--- WHAT YOU ARE ASKED TO DO ---
Report each line of the entries below that has the word "Etwas" in it.

--- MATERIAL PROVIDED ---
-- Opening Marker --
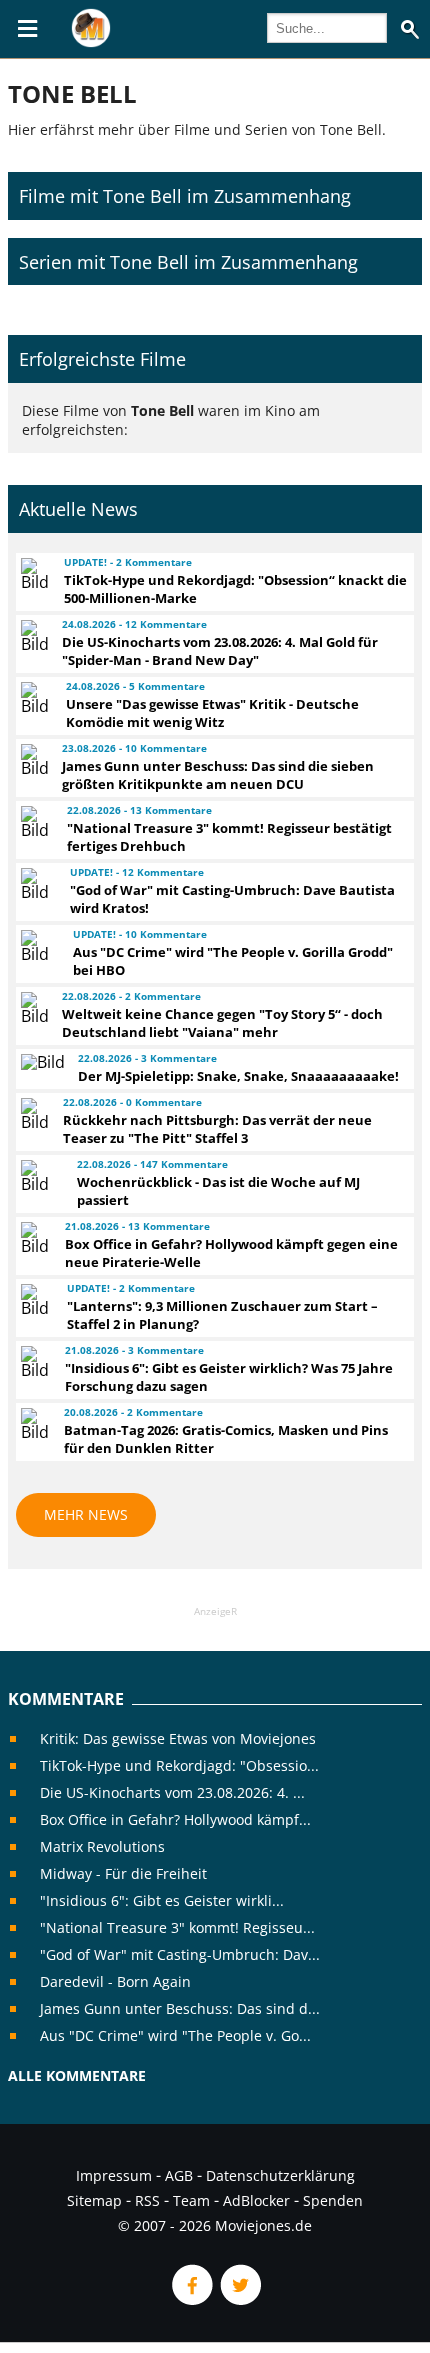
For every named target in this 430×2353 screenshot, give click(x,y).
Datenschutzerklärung (280, 2175)
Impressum (114, 2175)
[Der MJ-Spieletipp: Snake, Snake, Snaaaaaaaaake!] (40, 1062)
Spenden (333, 2200)
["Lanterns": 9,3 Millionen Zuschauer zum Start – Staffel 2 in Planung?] (34, 1300)
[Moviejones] (91, 42)
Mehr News (86, 1514)
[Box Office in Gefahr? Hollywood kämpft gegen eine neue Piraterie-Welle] (34, 1238)
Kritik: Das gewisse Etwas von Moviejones (178, 1738)
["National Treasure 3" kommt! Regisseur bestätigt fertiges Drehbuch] (34, 822)
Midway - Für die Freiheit (123, 1873)
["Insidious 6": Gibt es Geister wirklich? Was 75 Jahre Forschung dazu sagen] (33, 1362)
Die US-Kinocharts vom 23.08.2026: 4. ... (172, 1792)
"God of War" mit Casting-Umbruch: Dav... (180, 1954)
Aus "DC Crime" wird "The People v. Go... (175, 2035)
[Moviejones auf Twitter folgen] (239, 2299)
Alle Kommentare (77, 2075)
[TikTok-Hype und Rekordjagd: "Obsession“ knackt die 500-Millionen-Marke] (33, 574)
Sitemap (94, 2200)
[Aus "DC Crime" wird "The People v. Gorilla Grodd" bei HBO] (38, 946)
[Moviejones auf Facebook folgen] (191, 2299)
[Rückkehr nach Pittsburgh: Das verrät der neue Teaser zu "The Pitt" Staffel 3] (33, 1114)
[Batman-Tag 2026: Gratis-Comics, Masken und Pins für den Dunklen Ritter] (33, 1424)
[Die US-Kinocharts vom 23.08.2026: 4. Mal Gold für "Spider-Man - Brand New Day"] (32, 636)
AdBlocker (256, 2200)
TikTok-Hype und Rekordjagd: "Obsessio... (179, 1765)
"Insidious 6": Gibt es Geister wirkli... (162, 1900)
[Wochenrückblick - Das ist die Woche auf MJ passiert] (40, 1176)
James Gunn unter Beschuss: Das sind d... (180, 2008)
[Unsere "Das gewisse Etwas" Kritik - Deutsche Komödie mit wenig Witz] (34, 698)
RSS (147, 2200)
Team (191, 2200)
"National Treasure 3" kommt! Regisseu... (177, 1927)
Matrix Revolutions (102, 1846)
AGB (179, 2175)
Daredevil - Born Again (115, 1981)
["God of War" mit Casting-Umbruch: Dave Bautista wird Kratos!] (36, 884)
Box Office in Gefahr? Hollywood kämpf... (175, 1819)
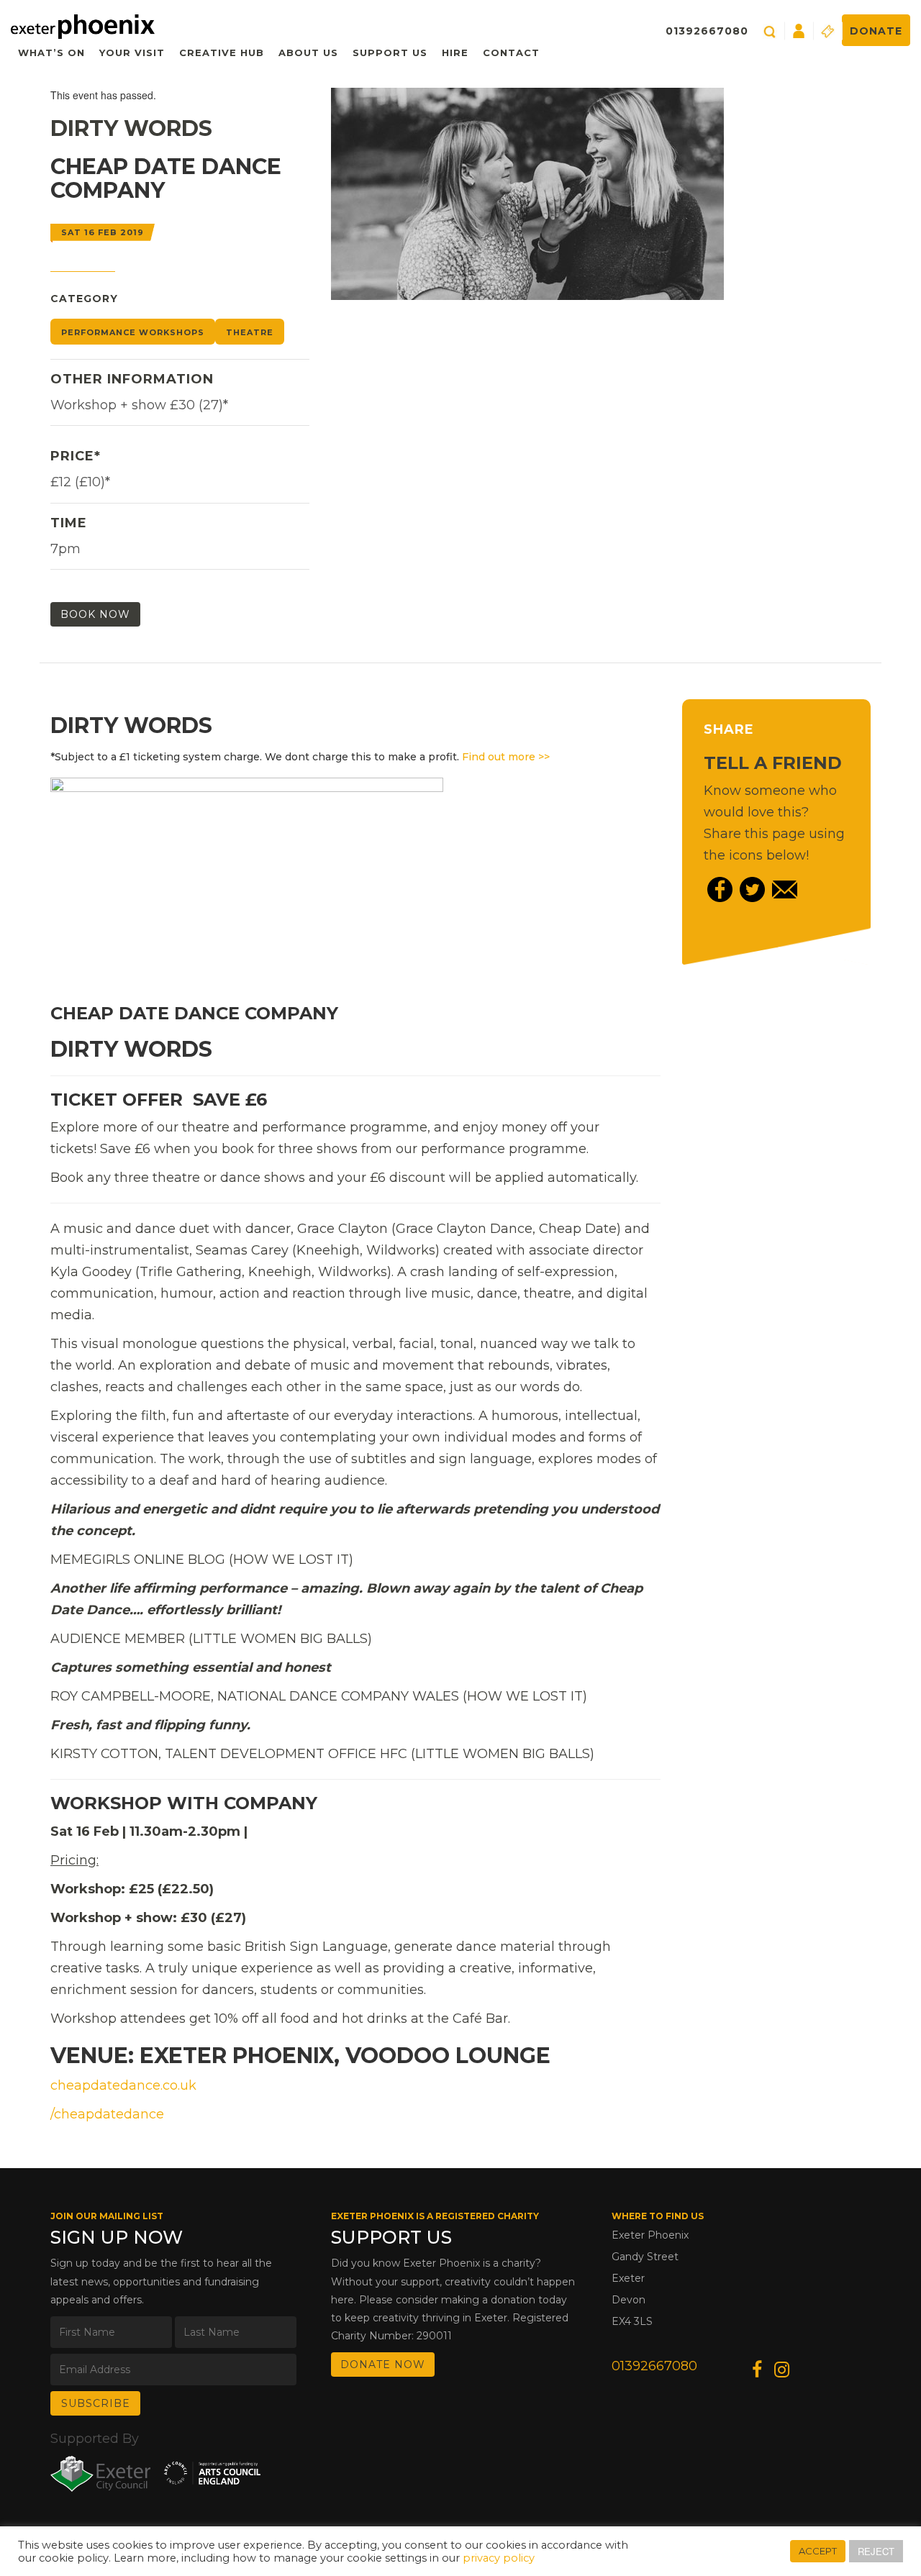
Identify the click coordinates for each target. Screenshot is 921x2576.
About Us (308, 52)
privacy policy (499, 2558)
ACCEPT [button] (818, 2551)
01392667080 (707, 30)
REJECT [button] (876, 2551)
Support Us (390, 52)
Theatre (249, 332)
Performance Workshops (132, 332)
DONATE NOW (382, 2364)
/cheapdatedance (107, 2114)
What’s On (51, 52)
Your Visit (132, 52)
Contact (511, 52)
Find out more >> (506, 756)
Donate (876, 30)
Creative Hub (221, 52)
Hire (455, 52)
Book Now (95, 614)
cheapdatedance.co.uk (123, 2085)
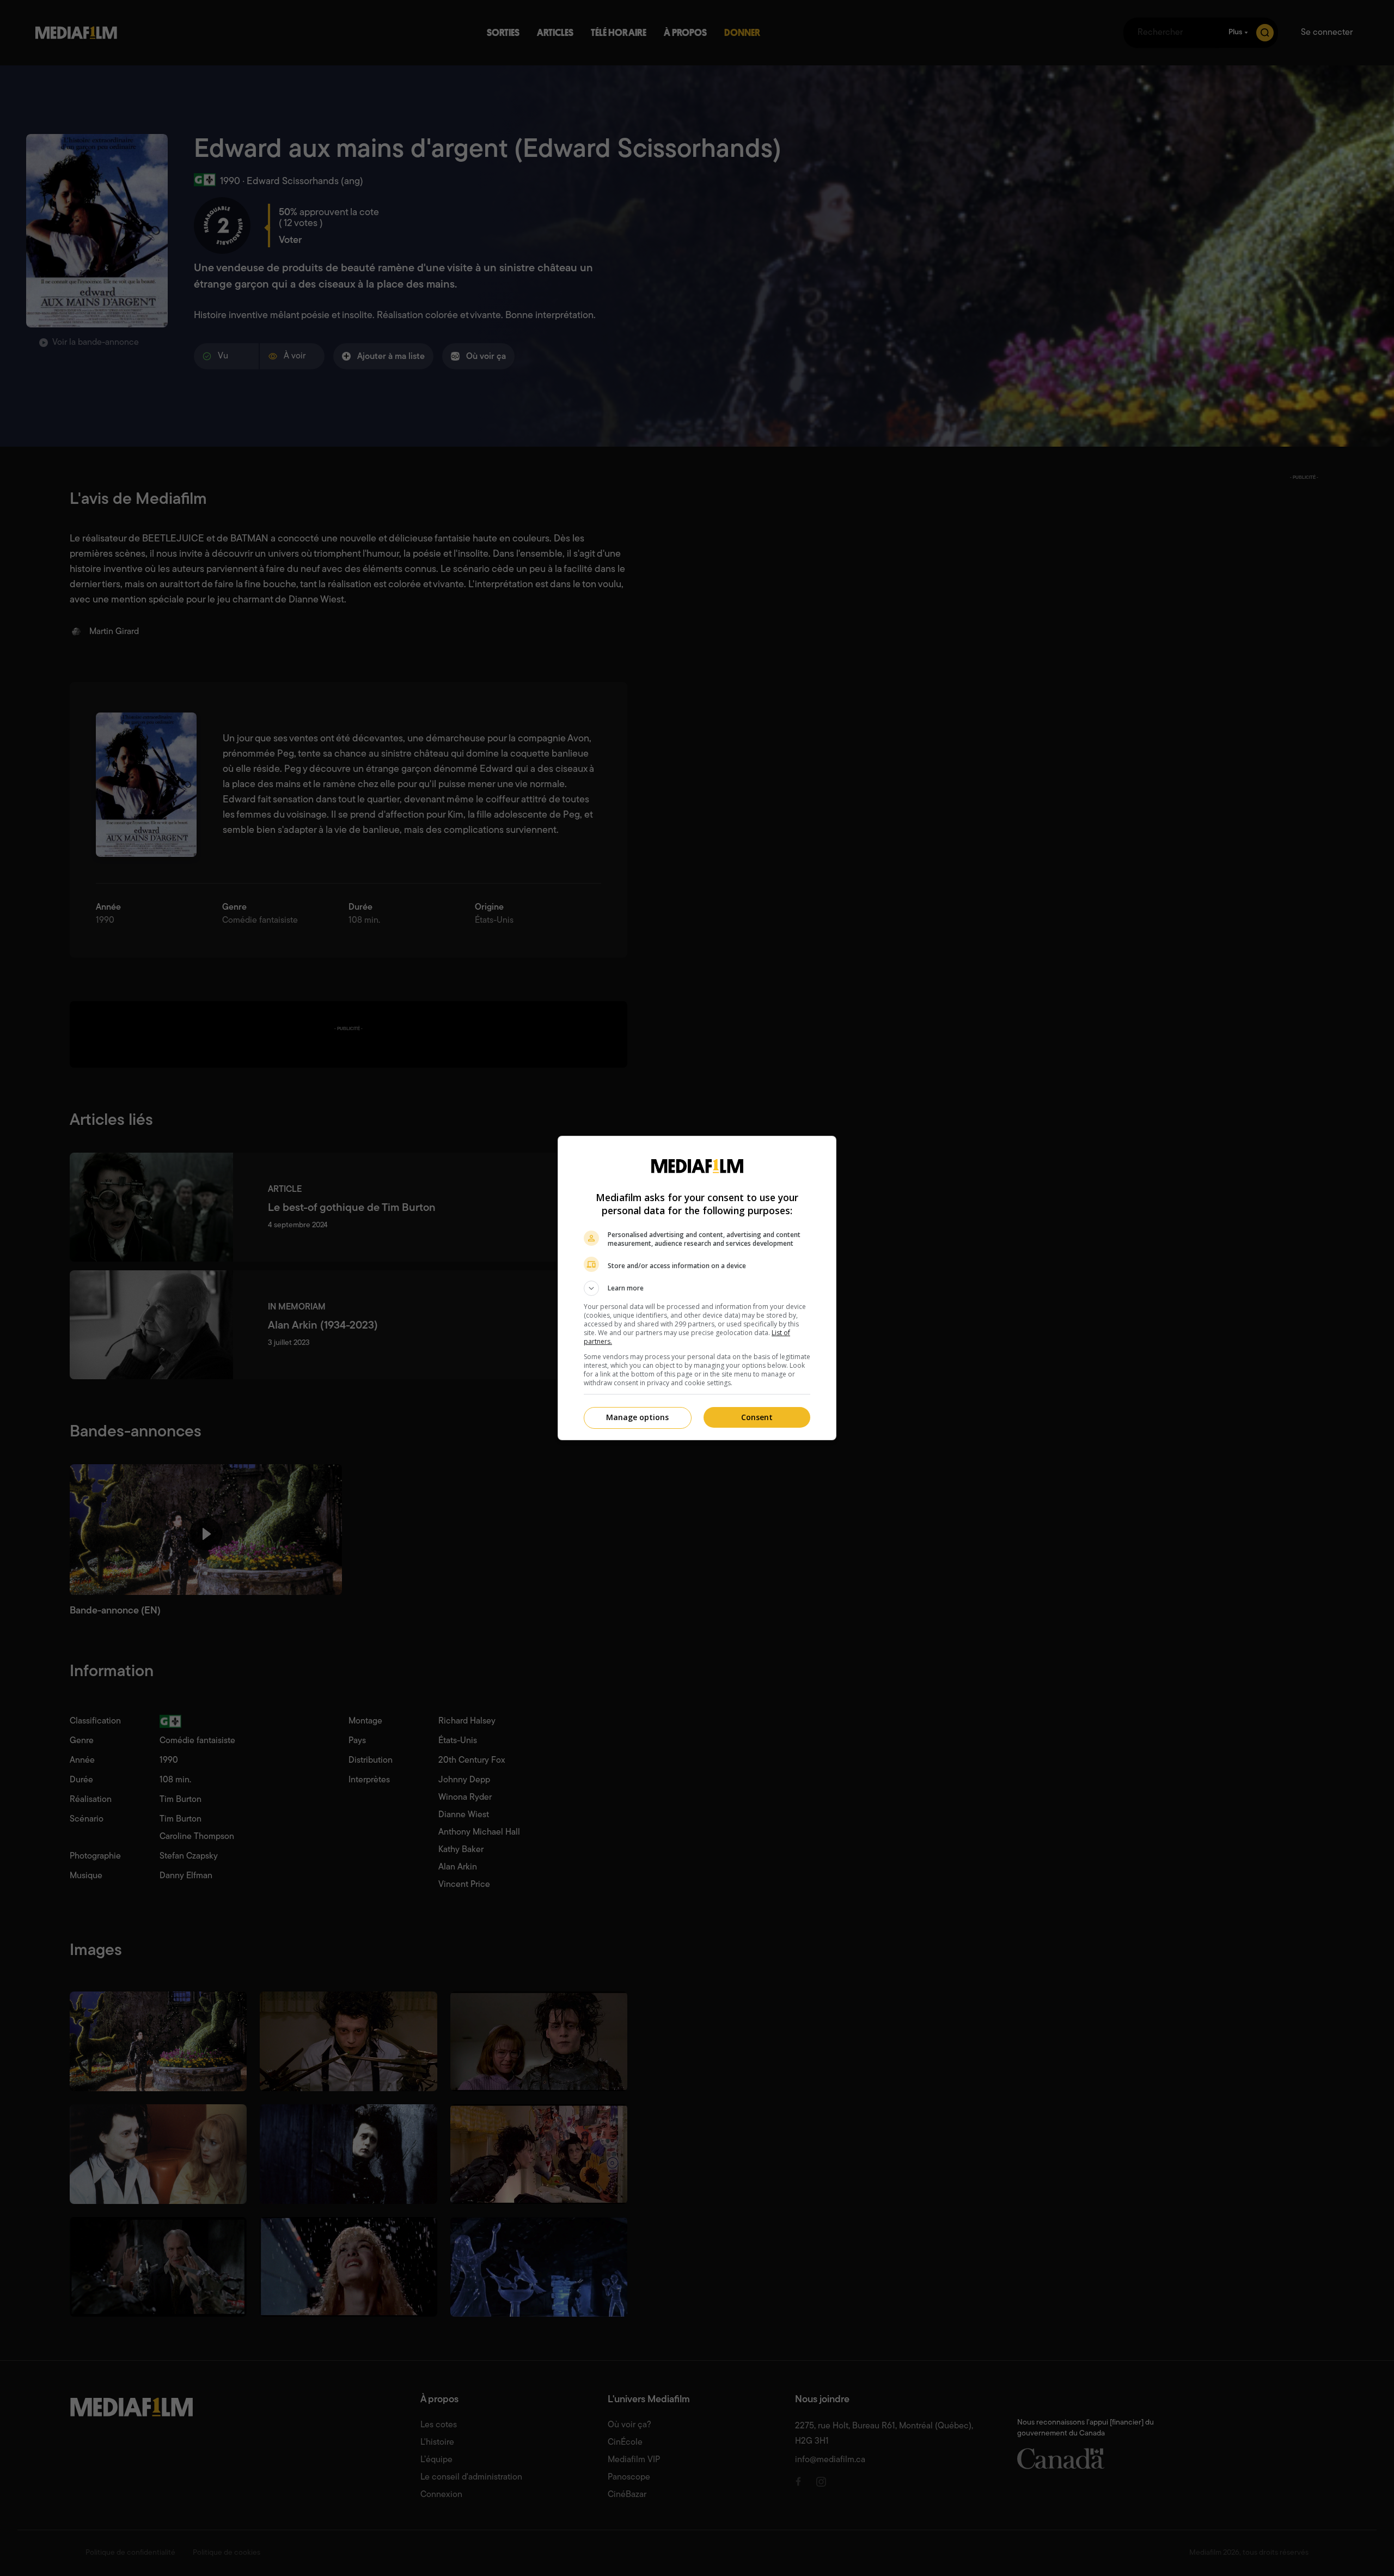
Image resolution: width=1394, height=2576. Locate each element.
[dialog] (697, 1288)
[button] (697, 1288)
-- Closing Marker --
--- ANSWER ---
Kritik: Das gewisse Etwas von Moviejones (178, 1738)
[Unsere "Das gewisse Etwas" Kritik - Deutsche Komödie mit wenig Witz] (34, 698)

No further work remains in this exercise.